De vez em quando íamos para Campos do Jordão. Ela cuidava de umas três doentes e ia visitá-las. Na última viagem que nós fizemos, vi uma paciente mocinha, fiquei contente por estar corada e a Sinhá falou: “Não é isso não… ela está assim por causa da doença.” Ela cumprimentou a moça… a menina agradeceu muito pela ajuda e nós viemos embora. Dali, fomos para Rio de Janeiro e São Paulo. Em outras ocasiões, íamos também para São Lourenço, Campos do Jordão ou Poços de Caldas.

Qual era o projeto de Sinhá para a ETE, no início?

A grande preocupação dela era arranjar casamento para as moças. Dizia que os moços se formavam, iam embora e só voltavam casados. As moças ficavam aqui e acabavam solteiras. A intenção era arranjar casamentos. A escola era para ser no Esguicho, mas ela achou que ali era muito morro, que não ia ficar bom e negociou aquele lote com o senhor Toninho Moreira em troca de alguns lotes espalhados pela cidade. A pedra foi lançada no Esguicho, eu estive lá, mas não me lembro direito. Na visita do Ministro Clóvis Salgado, serviram um grande banquete para os visitantes.

Ao centro, Sinhá Moreira com amigos, enquanto vivia no exterior.

E a vinda dos Jesuítas?

Em seu testamento, ela colocou que só aceitou tocar o projeto porque os Jesuítas toparam assumir. Caso eles não aceitassem, procuraria outra companhia porque ela buscava direção espiritual. Sua ideia era uma educação integral. Oferecer cuidado intelectual, mas também espiritual.

A senhora esteve presente no baile da primeira turma da ETE?

Na primeira turma não teve festa por causa da doença dela. A formatura foi no Clube Santa-ritense porque a escola ainda não estava pronta. A colação, infelizmente, ela não conseguiu assistir porque estava no início da doença. Ela operou em novembro e a formatura foi em dezembro.

Como ela soube da doença?

Em setembro, ela foi ao casamento do Francisco do Bilac. Dias antes, o Moreira falou pra ela: “Sinhá, você precisa cuidar do seu pé. Está muito inchado!” E ela decidiu fazer uma consulta. Eu estava com ela quando o médico constatou que era um câncer. Em novembro, ela operou, mas não adiantava mais nada. Já estava tudo tomado. Ela saiu bem da operação e até veio para Santa Rita. Depois que foi para o Rio de Janeiro, não retornou viva. Morreu em 9 de março. Durou poucos meses.
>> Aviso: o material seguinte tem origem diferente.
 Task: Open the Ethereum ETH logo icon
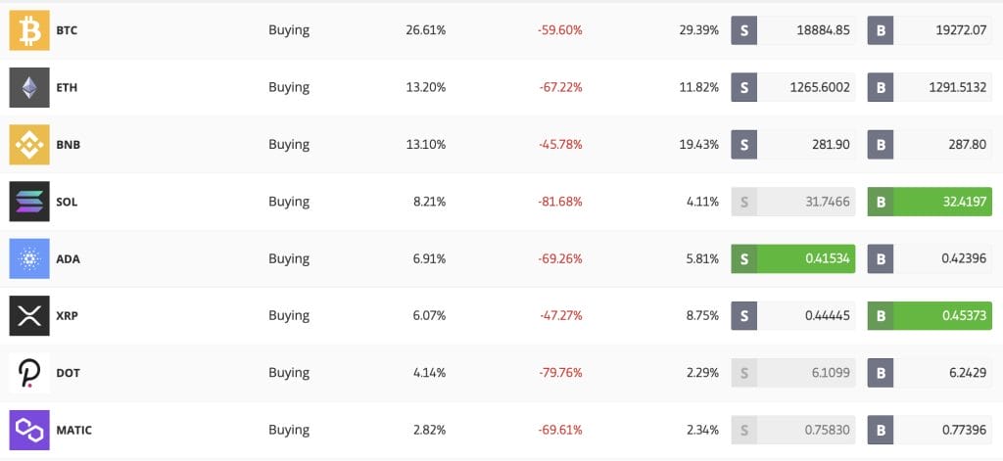click(x=29, y=87)
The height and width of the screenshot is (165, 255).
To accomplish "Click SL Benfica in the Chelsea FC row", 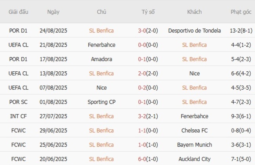I will tap(102, 131).
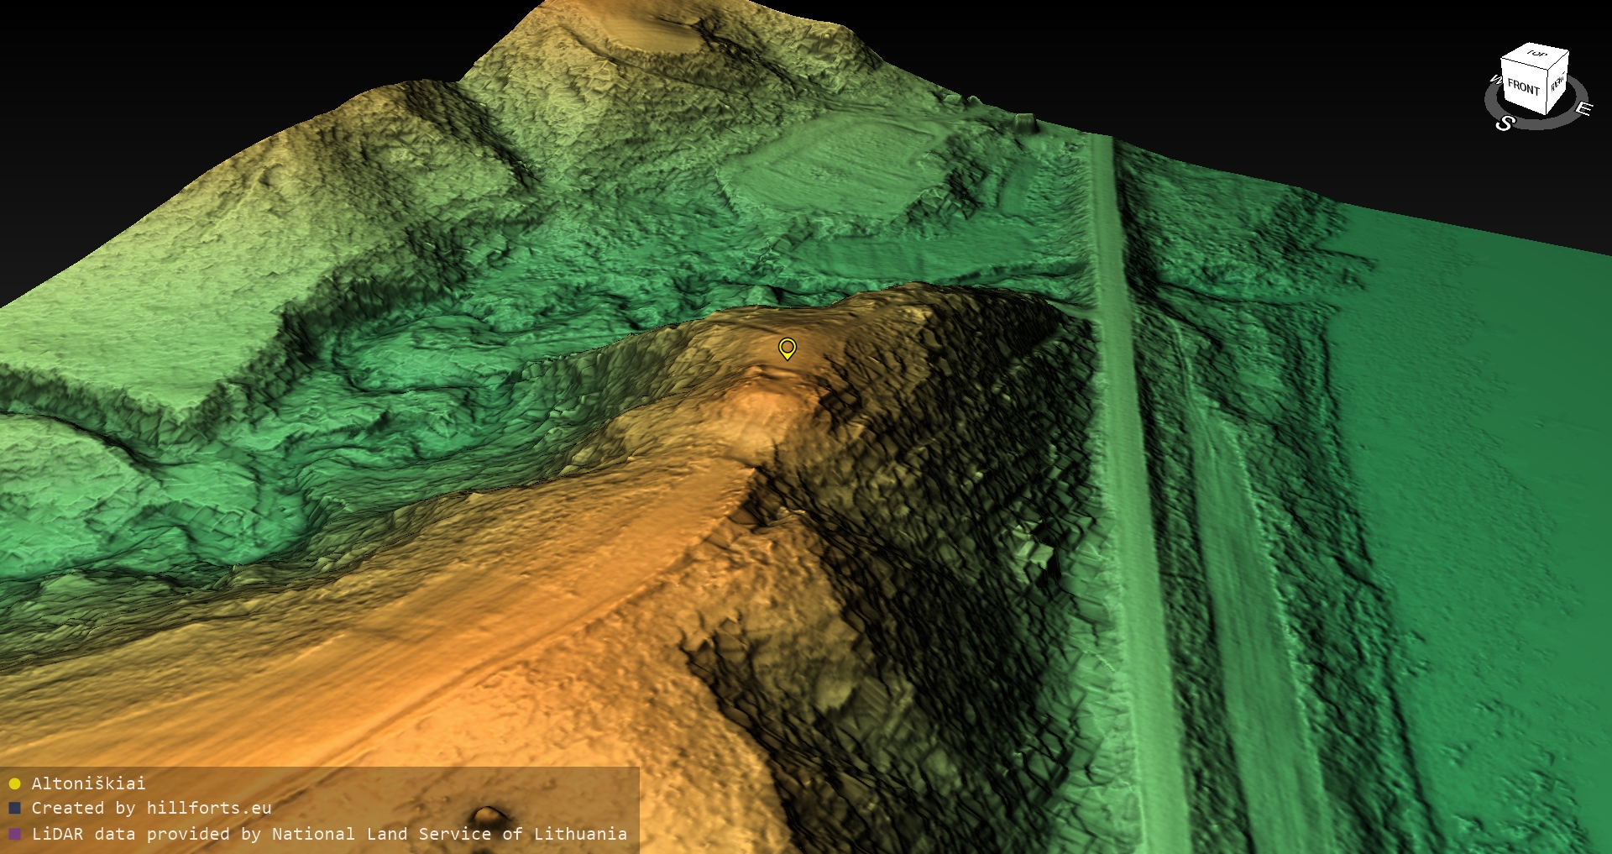
Task: Click the blue square legend marker
Action: point(14,808)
Foi fulminante.

De onde vem o apelido de Sinhá?

Quem colocou o apelido de Sinhá foi uma babá que ela teve. A moça sempre a chamava assim e acabou pegando.

Ela tinha outras amigas?

Ela era muito amiga da Sophia, da Filhinha Viana e da Zilda. Quando formamos um time de Vôlei, ela mandou comprar um uniforme pra gente usar. Na estreia, quase morremos de vergonha, porque era um short curtinho, meio moderninho… Sinhá conseguiu um jogo em Varginha, nós fomos, mas apanhamos tanto que você não acredita! Eram todas profissionais e estávamos só começando. Nós treinávamos no pátio da casa dela, Ainda tem um pátio bom lá.